What is a cookie?
A cookie is a piece of software code that an internet web site sends to your browser,
when you access information at that site.
A cookie is stored as a simple text file on your computer or mobile device by a website’s server and only that server
will be able to retrieve or read the contents of that cookie.
Performance cookies
These cookies are used to monitor the use of our website
Google Analytic Cookies
Google Analytics is a web analytics service provided by Google, Inc. ('Google'), to help us see how our website is used.
In doing so information about your use of our website, including your IP address, may be transmitted to Google and stored on servers in the United States.
The data collected by Google Analytics is used to analyse how frequently the same people revisit the University website,
how the website is found (from advertising or referring websites), and which pages are most frequently viewed.
This information is combined with data from thousands of other users to create an overall picture of website use,
and is never identified individually or personally and is not linked to any other information we store about you.
Cookie Name |
Expiration Time |
Description |
__utma |
2 years |
This is the main way Google Analytics tracks unique visitors.
Stored in this cookie is a unique visitor ID, the date and time of their first visit, the time their current visit started and the total number of visits they have made. |
__utmb |
30 minutes |
It stores the number of pageviews in the current visit and the start time of the visitor's current visit. |
__utmc |
End of browser session |
The __utmc cookie is the session cookie. |
__utmz |
6 Month |
This is the traffic source cookie. |
__utmt |
10- minutes |
it is used to throttle the request rate for the service - limiting the collection of data on high traffic sites. |
__utmv |
2 years |
It is a persistant cookie |
Advertising Cookies
Advertising companies use third-party cookies to track a user across multiple sites.
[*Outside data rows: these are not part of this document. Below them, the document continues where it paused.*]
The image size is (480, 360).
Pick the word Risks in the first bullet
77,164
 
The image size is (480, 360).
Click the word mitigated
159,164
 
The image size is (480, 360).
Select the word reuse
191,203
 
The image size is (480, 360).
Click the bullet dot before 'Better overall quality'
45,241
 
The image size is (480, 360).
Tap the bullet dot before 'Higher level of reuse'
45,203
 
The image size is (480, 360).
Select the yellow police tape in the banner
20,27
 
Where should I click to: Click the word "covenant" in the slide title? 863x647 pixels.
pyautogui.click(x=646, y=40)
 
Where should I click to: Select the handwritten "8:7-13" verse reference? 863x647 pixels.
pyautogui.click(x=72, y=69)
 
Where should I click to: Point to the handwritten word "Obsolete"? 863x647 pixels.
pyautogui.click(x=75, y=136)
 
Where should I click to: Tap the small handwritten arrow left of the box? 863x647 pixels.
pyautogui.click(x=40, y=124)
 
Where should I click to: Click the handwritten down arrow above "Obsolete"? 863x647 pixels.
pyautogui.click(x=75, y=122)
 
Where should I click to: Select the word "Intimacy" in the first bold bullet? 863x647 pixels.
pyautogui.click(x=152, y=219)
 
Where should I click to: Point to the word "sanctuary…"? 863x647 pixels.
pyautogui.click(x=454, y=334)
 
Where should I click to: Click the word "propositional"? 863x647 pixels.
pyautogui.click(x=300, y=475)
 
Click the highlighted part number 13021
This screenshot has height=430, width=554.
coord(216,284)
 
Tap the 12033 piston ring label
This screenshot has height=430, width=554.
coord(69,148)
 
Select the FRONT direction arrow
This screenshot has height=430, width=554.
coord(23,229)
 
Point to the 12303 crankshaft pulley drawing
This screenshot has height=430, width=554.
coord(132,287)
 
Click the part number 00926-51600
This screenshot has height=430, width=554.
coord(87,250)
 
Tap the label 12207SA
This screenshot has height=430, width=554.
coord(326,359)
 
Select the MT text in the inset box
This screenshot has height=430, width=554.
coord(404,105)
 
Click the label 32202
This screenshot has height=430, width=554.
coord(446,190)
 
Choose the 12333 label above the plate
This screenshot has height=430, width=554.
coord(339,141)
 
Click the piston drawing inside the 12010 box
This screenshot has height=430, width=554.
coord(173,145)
In particular, an advertising company can track a user across all pages where it has placed advertising images or web bugs.
Knowledge of the pages visited by a user allows the advertising company to target advertisements to the user's presumed preferences.
How does DoubleClick use cookies?
DoubleClick uses cookies to improve advertising.
Some common applications are to target advertising based on what’s relevant to a user,
to improve reporting on campaign performance, and to avoid showing ads the user has already seen.
DoubleClick cookies contain no personally identifiable information.
With the user’s permission, information associated with the DoubleClick cookie may be added to the user’s Google Account.
How do we turn off cookies in browser?
You can prevent the setting of cookies by adjusting
the settings on your browser (see your browser Help for how to do this).
Be aware that disabling cookies will affect the functionality of this and many other websites that you visit.